## Text for analysis
────────────────

Some time later, I raised the issue with representatives of the U.N. Environment Program, the World Resources Institute, WWF, and the Wildlife Conservation Society, all of whom have important conservation programs and projects in Central Africa. Everyone was well aware that East Asian logging and mining companies were operating were causing significant environmental damage in the Congo Basin, and that they did not follow the same operating procedures as other companies. For example, no one had ever heard of an East Asian company preparing a proper Social and Environmental Impact Assessment (SEIA) report before opening a mine. No one knew of an East Asian logging company attempting to gain certification through the Forest Stewardship Council (FSC). But, like the weather, little could be done about it except complain.
To give one example, Brilliant Ventures Asia Limited (BVAL) is a private Hong Kong based mineral exploration company whose main area of interest is in the Republic of Congo. BVAL’s holding company, Man Fai Tai Holdings, has extensive interests in the logging industry in RoC, owns a substantial amount of earth moving equipment within the country, and constructed most of the existing logging roads in the southwest region of RoC over the past 25 years of logging operations. BVAL’s Chairman and sole owner of Man Fai Tai Holdings, Patrick Shu Fai To, was appointed as Hong Kong’s honorary consul in 1996. This gives BVAL a distinct advantage over other exploration companies, and Patrick To has cultivated personal relationships with the highest levels of political power in the RoC.
Patrick To on left, owner of BVAL, with the President of the RoC, Denis Sassou-Nguesso, and Li Yu Dong on right, director of SICOFOR. Having high political connections helps doing business in the RoC. Photo courtesy of BVAL. |
Between 2009 and early 2014, BVAL funded geological and aeromagnetic surveys in several exploration permit areas in over 5,000 square kilometres (almost 2,000 square miles) of southwest RoC. The initial results showed that deposits with ore up to 62 percent iron were present. If the project goes ahead, the mine concession area could be five times greater than the nearby Zanaga mine. But, there are no indications in available literature that BVAL plans to carry out a SEIA, as required by Congolese law.
A mining project of this size with no social and environmental planning could inflict serious damage on the important biodiversity in this part of RoC, which includes western lowland gorillas, chimpanzees, and forest elephants, in addition to jeopardizing the socioeconomic situation of local communities.
“I don’t know what has happened to Brilliant Ventures,” John Merry, an environment and community relations officer with a mine in RoC, told mongabay.com. “They had a substantial exploration camp to the west of our project. The last I heard, they had already cleared a corridor for their pipeline from the project site to the coast. Our information was they had very low-grade ore and it was unlikely to be financially viable. As far as I am aware, they also have not completed any sort of impact assessment.”
Map showing the location of the proposed BVAL iron ore mine. Courtesy of BVAL.. Click image to enlarge. |
A SEIA should have been in process when BVAL started exploration. Even preliminary exploration involves building access roads, clearing forest, and the construction of drilling pads, drilling, sample collection and so on.

────────────────

## Dataset excerpts
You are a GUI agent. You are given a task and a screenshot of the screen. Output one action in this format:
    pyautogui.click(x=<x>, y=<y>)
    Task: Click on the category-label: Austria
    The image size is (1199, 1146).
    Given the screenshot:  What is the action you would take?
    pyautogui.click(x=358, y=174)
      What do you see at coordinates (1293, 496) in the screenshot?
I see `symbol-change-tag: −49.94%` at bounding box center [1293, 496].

────────────────

## Goal of the exercise
In the text above on mining in the Republic of Congo, what was the highest iron content of the ore that the initial survey results found?

## Task output
Up to 62 percent iron.